=== Aim of the task ===
Copy out everything in the listing from the line containing "The width and height of the screenshot is (1662, 922)." down to the line containing "quote-button is located", both of those lines included, and leave the pictures out.

--- Supplied material Enclosed Below ---

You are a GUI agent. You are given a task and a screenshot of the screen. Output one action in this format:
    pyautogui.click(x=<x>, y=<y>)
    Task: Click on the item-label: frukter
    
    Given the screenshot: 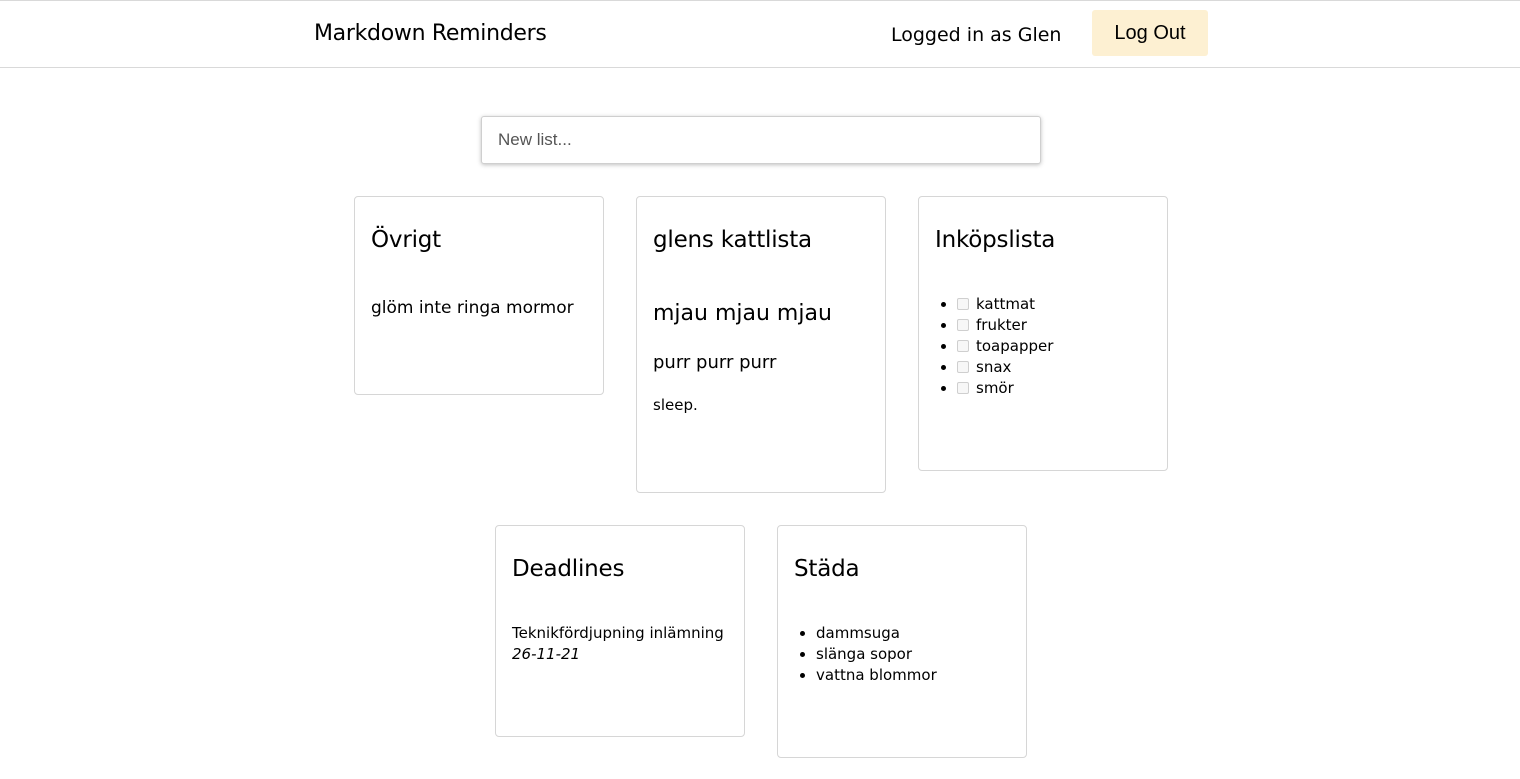 What is the action you would take?
    pyautogui.click(x=1002, y=325)
    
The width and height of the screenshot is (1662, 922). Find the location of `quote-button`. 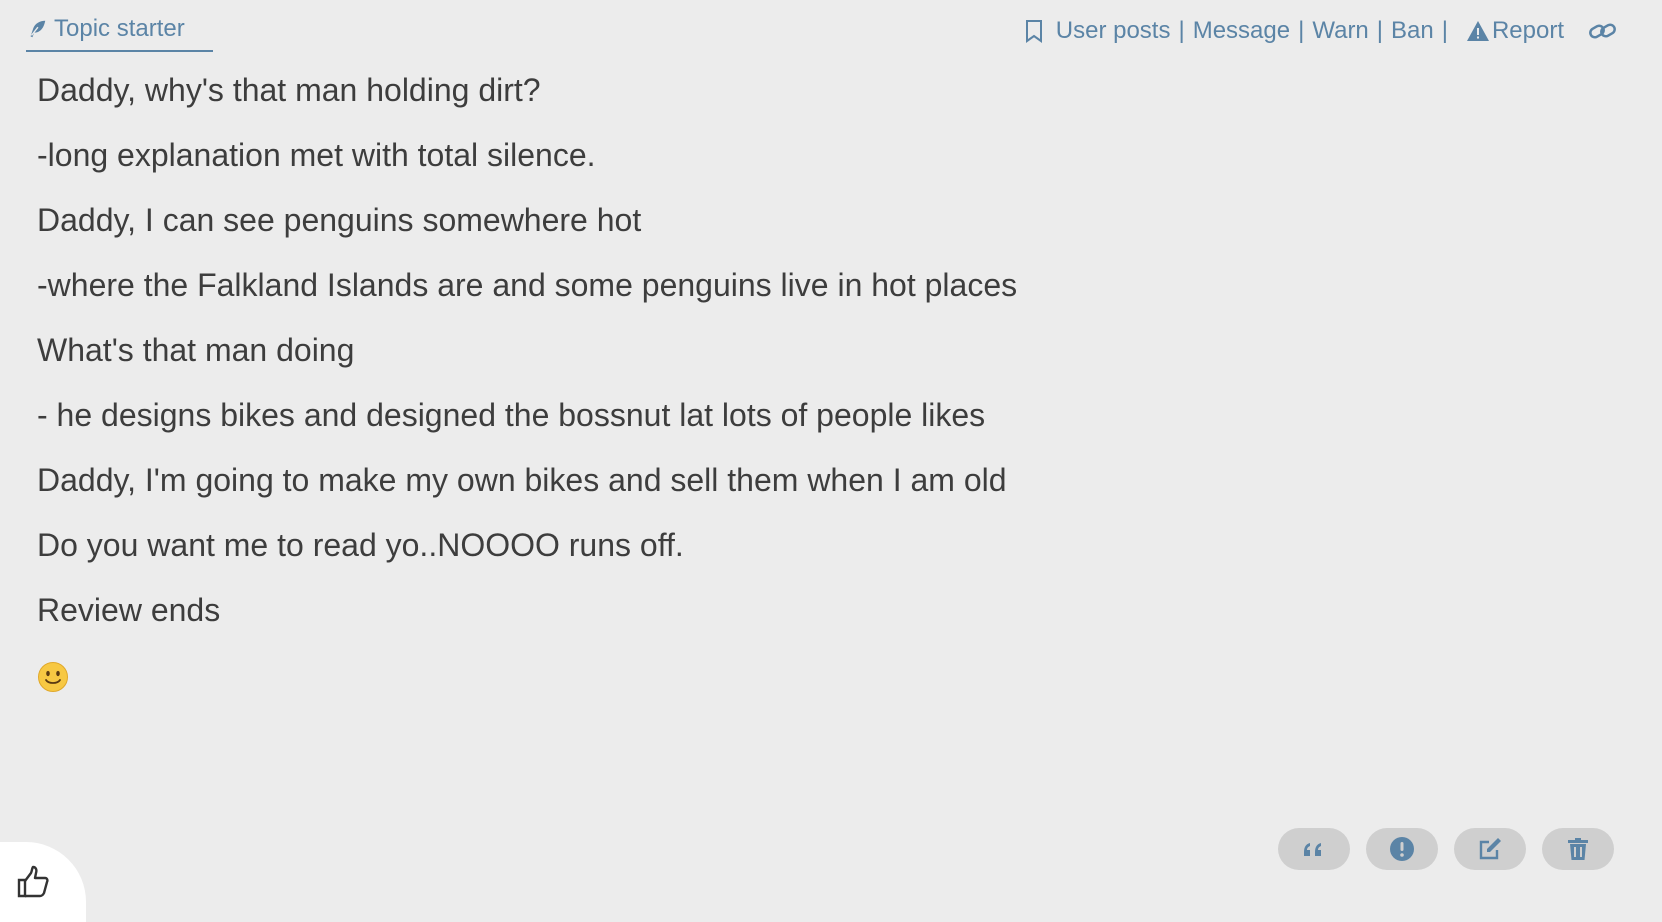

quote-button is located at coordinates (1314, 849).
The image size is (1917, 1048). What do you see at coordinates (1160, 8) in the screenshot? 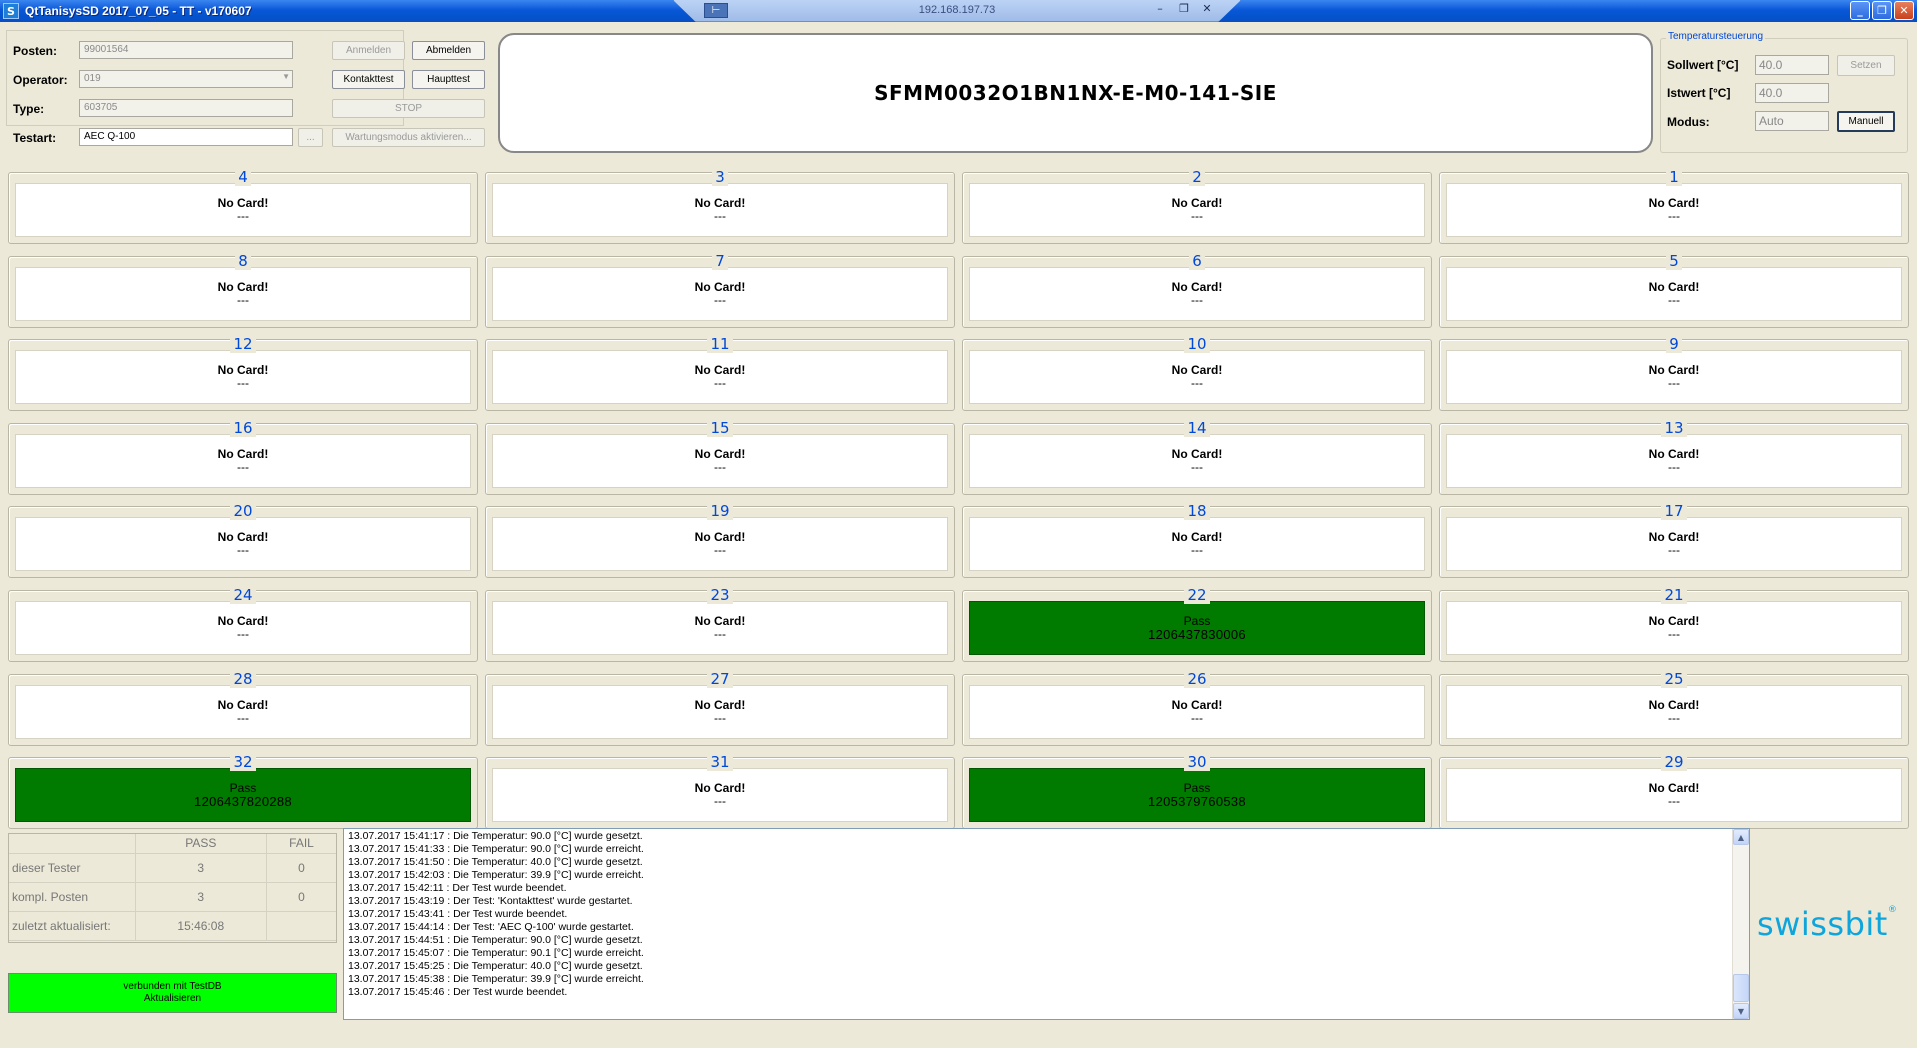
I see `minimize-icon: –` at bounding box center [1160, 8].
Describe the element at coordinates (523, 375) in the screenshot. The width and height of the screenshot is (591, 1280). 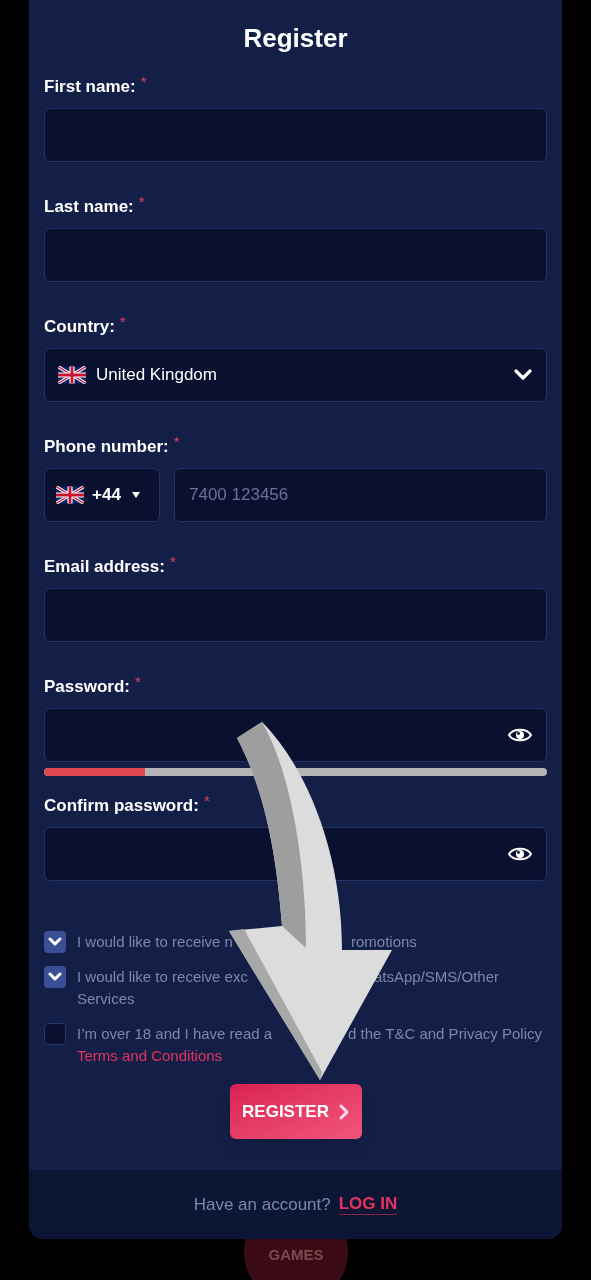
I see `chevron-down-icon` at that location.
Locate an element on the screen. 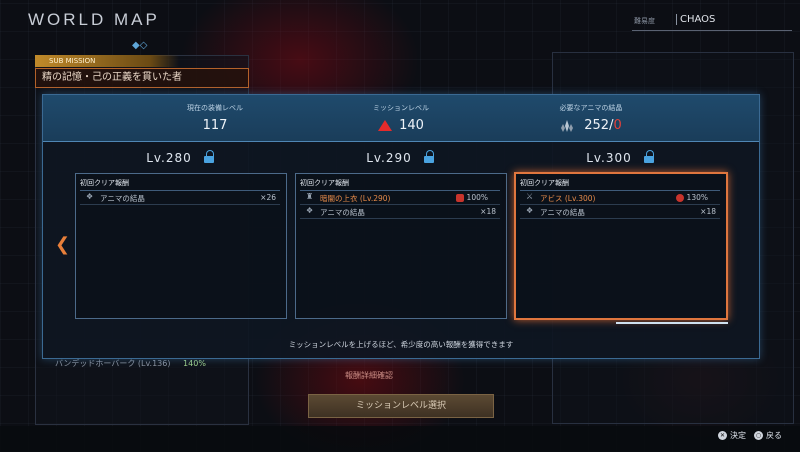  back-label: 戻る is located at coordinates (774, 436).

--- End of Enclosed Supplied material ---

=== Solution to this task ===
The width and height of the screenshot is (1662, 922). Find the location of `quote-button`. 

quote-button is located at coordinates (1314, 849).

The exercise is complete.